Is there support for page templates in 'page-templates' subdirectory?

As of WP 3.4, I believe Wordpress supports placing page templates in a ‘page-templates’ subdirectory. However, creating slug-based templates (‘page-my-new-page.php’, eg.) doesn’t seem to do anything in Roots. Am I missing something with the Roots Wrapper?

I believe this is a case of the WordPress terminology being confusing.

In WordPress, custom page templates are the ones manually set in the WordPress dashboard, not the ones selected by the template hierarchy/wrapper. You can read more about them here but they should work fine in Roots.

Thanks for the response!
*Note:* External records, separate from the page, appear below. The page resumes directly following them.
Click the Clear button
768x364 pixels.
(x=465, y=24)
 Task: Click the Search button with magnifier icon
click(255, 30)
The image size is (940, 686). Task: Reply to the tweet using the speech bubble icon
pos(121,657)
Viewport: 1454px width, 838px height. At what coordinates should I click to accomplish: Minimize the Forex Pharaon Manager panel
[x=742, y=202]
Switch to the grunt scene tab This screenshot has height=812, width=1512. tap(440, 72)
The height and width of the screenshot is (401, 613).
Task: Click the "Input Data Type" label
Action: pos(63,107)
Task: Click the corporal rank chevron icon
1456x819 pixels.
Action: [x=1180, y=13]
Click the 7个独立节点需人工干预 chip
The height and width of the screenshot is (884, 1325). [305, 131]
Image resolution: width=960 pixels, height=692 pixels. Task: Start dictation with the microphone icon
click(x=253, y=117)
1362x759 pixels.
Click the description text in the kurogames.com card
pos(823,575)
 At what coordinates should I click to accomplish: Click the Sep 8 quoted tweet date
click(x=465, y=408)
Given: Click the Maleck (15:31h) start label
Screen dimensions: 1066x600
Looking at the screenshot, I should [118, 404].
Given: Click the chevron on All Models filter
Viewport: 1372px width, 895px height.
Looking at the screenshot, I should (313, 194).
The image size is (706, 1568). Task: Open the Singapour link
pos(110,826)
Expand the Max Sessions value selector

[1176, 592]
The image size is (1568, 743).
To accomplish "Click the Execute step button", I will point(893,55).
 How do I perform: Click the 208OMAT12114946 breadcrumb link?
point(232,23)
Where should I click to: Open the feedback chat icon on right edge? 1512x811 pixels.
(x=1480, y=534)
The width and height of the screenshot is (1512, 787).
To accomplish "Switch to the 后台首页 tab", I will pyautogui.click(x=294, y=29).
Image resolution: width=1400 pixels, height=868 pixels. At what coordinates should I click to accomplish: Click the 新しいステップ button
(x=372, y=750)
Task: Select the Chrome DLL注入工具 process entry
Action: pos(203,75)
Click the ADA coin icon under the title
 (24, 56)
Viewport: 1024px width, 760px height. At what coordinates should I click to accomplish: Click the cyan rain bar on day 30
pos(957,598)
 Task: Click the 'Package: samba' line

If I understand this correctly, what you’re saying is that WP will allow you to use a custom subdirectory ‘page-templates’ to store custom templates that you call from the dashboard, but WP will not crawl the ‘page-templates’ subfolder looking for templates that match the ‘page-{slug}.php’ format from the Template Hierarchy. Correct?

If so, I’d be curious to know if there are any more elegant solutions to managing a few dozen static HTML pages using the Roots Wrapper, ideally calling content templates by slug. We have a number of legacy pages that need to stay up but don’t have any content in the database. I was hoping to create a subfolder to hold a bunch of ‘page-{slug}.php’ templates, but it looks like I might need to add a long series of switch/case statements to ‘page.php’ and store the HTML for the content blocks in ‘/templates/static-pages/content-{slug}.php’ files. Was hoping to avoid the switch logic to simplify handling the possible addition of new static pages in the future.

Yes, you’ve understood my explanation.

I would probably add a category or custom field to the legacy posts and modify roots_template_path() to check in the subfolder for the appropriate template.

That was the way to go - using a tag was much faster than setting up a custom template. Thanks!